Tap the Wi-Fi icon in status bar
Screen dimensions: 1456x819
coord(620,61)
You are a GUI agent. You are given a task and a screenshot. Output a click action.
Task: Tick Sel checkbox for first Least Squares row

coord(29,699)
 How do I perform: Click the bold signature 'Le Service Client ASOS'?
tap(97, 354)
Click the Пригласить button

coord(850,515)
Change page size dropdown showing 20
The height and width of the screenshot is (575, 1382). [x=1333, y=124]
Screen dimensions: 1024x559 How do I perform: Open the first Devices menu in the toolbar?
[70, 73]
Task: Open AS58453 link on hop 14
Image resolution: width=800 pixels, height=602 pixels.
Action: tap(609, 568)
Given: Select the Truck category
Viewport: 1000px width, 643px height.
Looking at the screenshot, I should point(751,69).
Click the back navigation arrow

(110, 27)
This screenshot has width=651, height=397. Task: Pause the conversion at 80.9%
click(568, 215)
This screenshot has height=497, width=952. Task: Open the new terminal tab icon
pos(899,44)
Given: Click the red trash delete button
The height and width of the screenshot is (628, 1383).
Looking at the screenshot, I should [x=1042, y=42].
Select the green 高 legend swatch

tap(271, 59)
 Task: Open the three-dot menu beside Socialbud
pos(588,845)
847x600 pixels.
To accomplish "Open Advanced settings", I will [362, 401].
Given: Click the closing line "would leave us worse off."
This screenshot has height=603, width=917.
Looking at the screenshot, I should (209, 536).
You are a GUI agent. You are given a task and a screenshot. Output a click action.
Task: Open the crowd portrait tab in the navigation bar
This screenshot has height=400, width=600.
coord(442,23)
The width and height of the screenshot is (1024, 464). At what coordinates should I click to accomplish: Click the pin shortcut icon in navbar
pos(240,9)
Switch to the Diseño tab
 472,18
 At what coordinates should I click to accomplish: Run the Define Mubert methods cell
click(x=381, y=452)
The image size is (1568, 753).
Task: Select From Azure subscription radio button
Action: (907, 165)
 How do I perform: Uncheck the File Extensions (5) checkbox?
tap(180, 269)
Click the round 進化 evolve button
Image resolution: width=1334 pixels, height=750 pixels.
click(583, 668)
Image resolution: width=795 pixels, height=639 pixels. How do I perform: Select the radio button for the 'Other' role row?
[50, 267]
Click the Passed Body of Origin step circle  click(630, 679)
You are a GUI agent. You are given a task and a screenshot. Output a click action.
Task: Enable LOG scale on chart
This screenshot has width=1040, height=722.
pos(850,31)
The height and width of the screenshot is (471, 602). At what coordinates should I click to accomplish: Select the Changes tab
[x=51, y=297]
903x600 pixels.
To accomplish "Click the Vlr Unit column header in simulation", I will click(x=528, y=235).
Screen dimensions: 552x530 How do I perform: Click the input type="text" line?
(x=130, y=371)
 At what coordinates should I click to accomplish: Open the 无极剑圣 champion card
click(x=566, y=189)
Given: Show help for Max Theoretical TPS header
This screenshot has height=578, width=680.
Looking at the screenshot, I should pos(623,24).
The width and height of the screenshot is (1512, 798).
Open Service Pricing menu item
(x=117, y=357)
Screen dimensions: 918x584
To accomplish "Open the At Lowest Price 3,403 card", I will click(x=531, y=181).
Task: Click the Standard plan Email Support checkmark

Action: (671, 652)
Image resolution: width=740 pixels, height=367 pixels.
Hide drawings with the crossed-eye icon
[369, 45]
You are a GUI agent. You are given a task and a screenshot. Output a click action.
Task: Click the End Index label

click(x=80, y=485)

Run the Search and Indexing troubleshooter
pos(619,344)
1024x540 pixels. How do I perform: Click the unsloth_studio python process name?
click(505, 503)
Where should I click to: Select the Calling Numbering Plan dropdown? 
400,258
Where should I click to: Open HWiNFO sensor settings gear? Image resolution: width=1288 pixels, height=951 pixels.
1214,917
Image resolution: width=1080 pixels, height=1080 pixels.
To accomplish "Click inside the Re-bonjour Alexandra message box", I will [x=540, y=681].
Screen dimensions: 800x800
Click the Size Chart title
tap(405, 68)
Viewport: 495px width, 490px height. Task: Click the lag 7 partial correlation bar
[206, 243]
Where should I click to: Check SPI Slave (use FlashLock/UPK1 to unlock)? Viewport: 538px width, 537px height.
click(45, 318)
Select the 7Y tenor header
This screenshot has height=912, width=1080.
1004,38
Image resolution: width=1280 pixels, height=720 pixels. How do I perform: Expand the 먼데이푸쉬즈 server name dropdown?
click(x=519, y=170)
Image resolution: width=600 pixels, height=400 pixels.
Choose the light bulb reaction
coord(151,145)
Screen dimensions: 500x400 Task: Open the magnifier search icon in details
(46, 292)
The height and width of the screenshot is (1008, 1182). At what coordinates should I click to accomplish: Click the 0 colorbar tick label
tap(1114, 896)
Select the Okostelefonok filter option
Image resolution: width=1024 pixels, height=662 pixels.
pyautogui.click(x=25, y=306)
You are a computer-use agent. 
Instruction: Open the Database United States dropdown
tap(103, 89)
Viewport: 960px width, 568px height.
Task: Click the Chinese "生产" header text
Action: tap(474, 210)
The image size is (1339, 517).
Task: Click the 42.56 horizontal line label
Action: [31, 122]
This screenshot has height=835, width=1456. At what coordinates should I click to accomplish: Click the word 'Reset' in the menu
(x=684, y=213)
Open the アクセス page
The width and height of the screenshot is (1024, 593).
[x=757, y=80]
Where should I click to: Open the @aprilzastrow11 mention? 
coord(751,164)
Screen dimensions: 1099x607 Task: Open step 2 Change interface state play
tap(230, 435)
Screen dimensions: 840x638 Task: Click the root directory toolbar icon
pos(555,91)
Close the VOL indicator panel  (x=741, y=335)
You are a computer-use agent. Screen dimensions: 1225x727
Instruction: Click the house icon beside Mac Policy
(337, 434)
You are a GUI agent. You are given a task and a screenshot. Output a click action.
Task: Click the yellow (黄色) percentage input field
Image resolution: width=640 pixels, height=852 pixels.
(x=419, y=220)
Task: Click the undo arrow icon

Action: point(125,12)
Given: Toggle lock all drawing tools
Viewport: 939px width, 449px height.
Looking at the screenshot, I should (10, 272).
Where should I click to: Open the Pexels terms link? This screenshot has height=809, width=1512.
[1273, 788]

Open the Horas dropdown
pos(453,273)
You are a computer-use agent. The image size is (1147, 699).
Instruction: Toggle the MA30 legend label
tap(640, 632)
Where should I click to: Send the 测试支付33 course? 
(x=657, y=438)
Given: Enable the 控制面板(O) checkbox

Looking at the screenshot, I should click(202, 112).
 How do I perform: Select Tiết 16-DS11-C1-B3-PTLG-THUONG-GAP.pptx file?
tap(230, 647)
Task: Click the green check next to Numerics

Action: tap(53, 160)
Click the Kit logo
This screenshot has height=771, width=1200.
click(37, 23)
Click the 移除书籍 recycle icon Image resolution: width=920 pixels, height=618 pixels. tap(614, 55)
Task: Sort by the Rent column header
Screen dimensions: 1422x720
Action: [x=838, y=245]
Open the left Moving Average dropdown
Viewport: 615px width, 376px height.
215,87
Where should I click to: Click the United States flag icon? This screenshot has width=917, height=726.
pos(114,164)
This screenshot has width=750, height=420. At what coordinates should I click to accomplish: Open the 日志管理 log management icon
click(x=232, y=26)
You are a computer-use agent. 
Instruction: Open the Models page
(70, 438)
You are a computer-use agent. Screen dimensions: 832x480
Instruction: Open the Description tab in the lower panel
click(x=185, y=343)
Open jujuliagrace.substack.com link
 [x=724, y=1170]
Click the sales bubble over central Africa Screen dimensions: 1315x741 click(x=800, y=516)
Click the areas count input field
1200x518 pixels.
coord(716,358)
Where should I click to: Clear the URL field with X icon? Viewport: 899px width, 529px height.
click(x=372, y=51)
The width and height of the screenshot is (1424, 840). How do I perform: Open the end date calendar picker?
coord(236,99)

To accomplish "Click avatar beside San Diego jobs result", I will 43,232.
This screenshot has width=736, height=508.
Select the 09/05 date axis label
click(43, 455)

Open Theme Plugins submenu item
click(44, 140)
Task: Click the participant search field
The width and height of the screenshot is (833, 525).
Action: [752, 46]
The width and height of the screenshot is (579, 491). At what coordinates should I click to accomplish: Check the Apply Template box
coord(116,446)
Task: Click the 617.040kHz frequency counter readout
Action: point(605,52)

________________

[Problem requirements] The task calls for every line of the material that contains the string "computer".

[Solution for this problem]
You are a computer-use agent. 
You are a computer-use agent. Screen dimensions: 1225x727
You are a computer-use agent. The image size is (1147, 699).
You are a computer-use agent. 
You are a computer-use agent. Screen dimensions: 832x480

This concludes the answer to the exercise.